Tuesday, March 3, 2015

ISPF "find" command: The Basics

Introduction

The find command is used to search the next occurrence of a string or pattern from current cursor position. This command is executed as find 'text' and the "find" can be abbreviated as f "text". This command works on various panels in ISPF; member list panel where we can search member name, 3.4 where we can search dataset names and on edit / view / browse datasets. This topic mainly covers the later part.

Command Usage

The basic usage is find 'text' where the cursor will move to the next occurrence of 'text'. This basic usage can be enhanced to do advanced search by additional options. Here are the additional options and examples

Restrict search to specific rows

Suppose you have marked line 10 with label .a and line 30 with label .b and you want to look for a string between these lines.
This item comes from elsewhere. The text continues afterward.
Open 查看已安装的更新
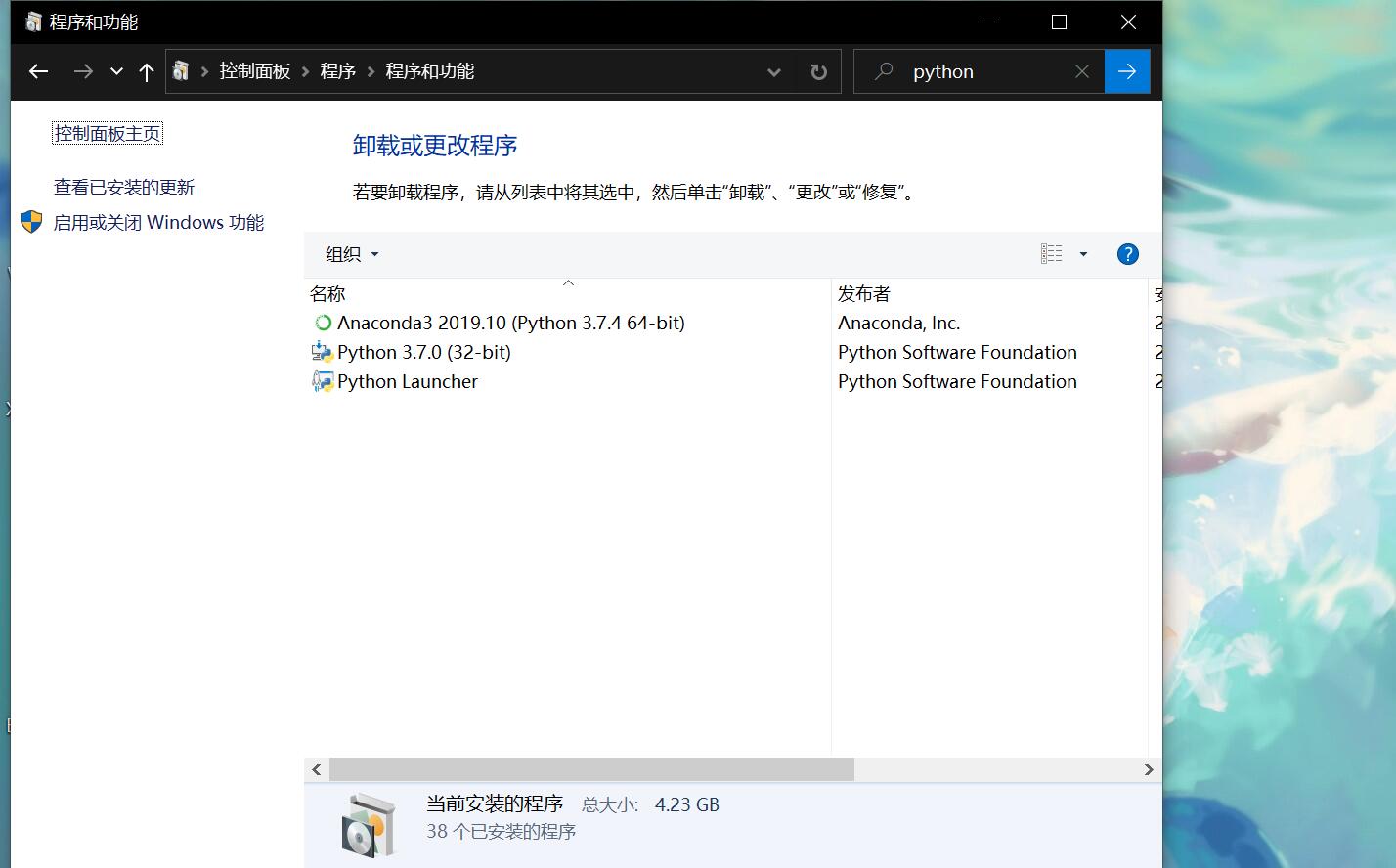 click(123, 186)
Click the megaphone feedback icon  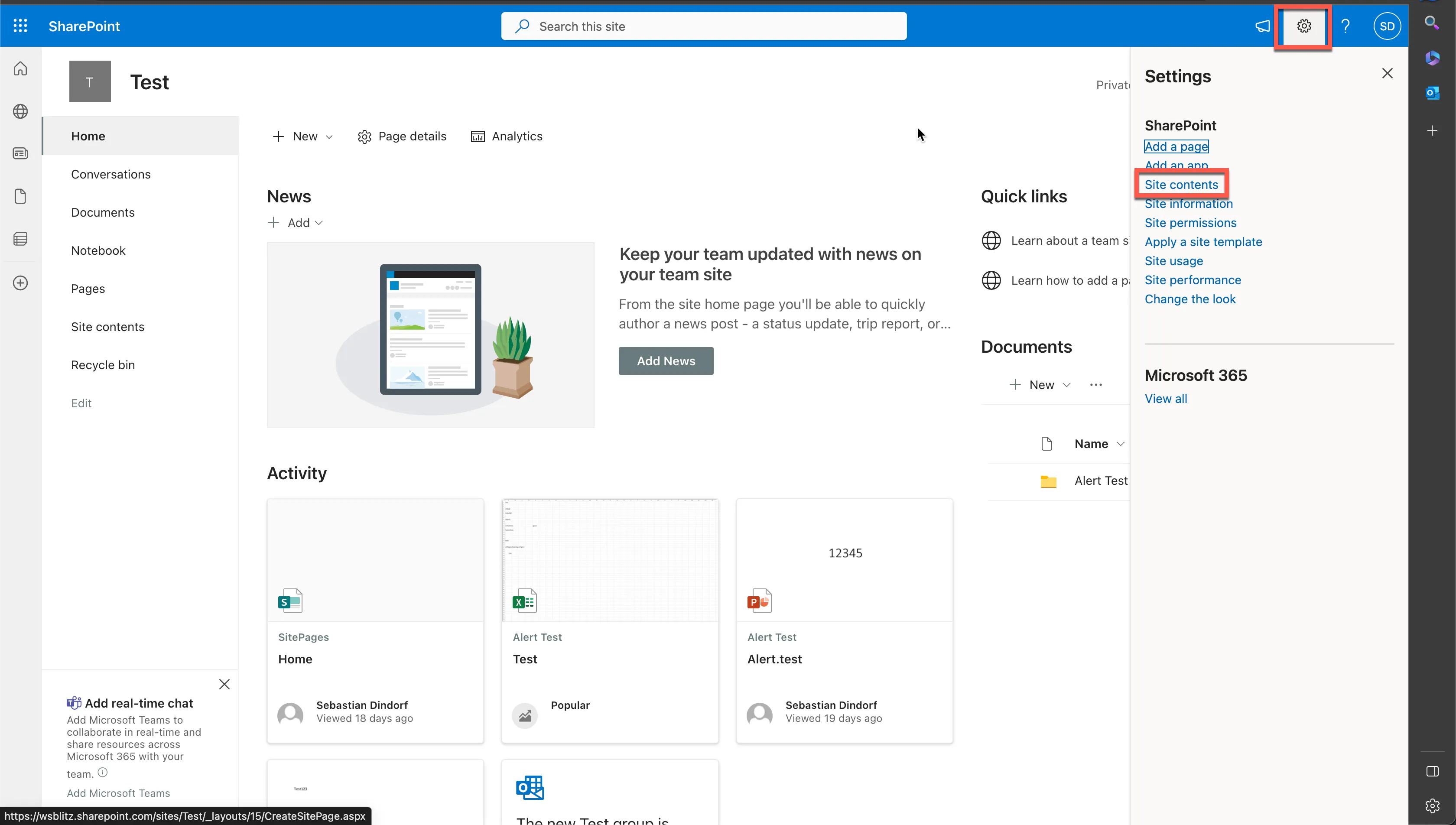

Here is how to do the same.


    find 'text' between lines marked by .a and .b
    find 'text' .a .b   

    find 'text' between line 1 and line with label .a 
    find 'text' .zf .a  

    find 'text' between label .a is and the last line. 
    find 'text' .a .zl

    Note: labels .zf, .zl and .zcsr refers 
       to first, last and current line.
    

Restrict search to specific columns

In order to search for a string between column position 10 50, we can do the following


    find 'text' between column 10 and 50.
    find 'text' 10 50   

    find 'text' between col 10 and last col (2nd operand is omitted).
    find 'text' 10      

    if the 2nd operand larger than LRECL, its is used instead.
    find 'text' 10 1000 
    

Search Directions

We can use next, prev, first, last and all along with find to find the next, previous, last and first occurrence and all occurrences respectively.


    Cursor goes to last occurrence of 'text'.
    find 'text' last    

    Cursor goes to previous occurrence from current cursor position.
    find 'text' prev    
    

Restrict string match by occurrence as prefix, suffix or standalone word. Suppose we have the following words in the dataset: text, context and texting.


    Find all 3 words. 
    find 'text' chars or
    find 'text'                  

    Find only "texting" not the other two. 
    find 'text' prefix 

    Match to "context" alone. 
    find 'text' suffix     

    Match to "text" as a whole word. 
    find 'text' word
    
Note: prefix and suffix can be abbreviated to pre and suf

Recursive find

After first match, next occurrence can be found by using the PF5 key and when the last occurrence is reached, the command wraps and goes to the first occurrence of the search string.

Repeating last search

find *
will use the lastly used search string and find the next occurrence. If * needs to be found literally then wrap * between single or double quotes.

Case in-sensitive search

find t'text'
will find text TEXT teXT etc...

Case sensitive search

find c'text'
will find text alone, not TEXT or Text...


Note:In another post, I will write about using patterns instead of literal texts as search criteria in the find command.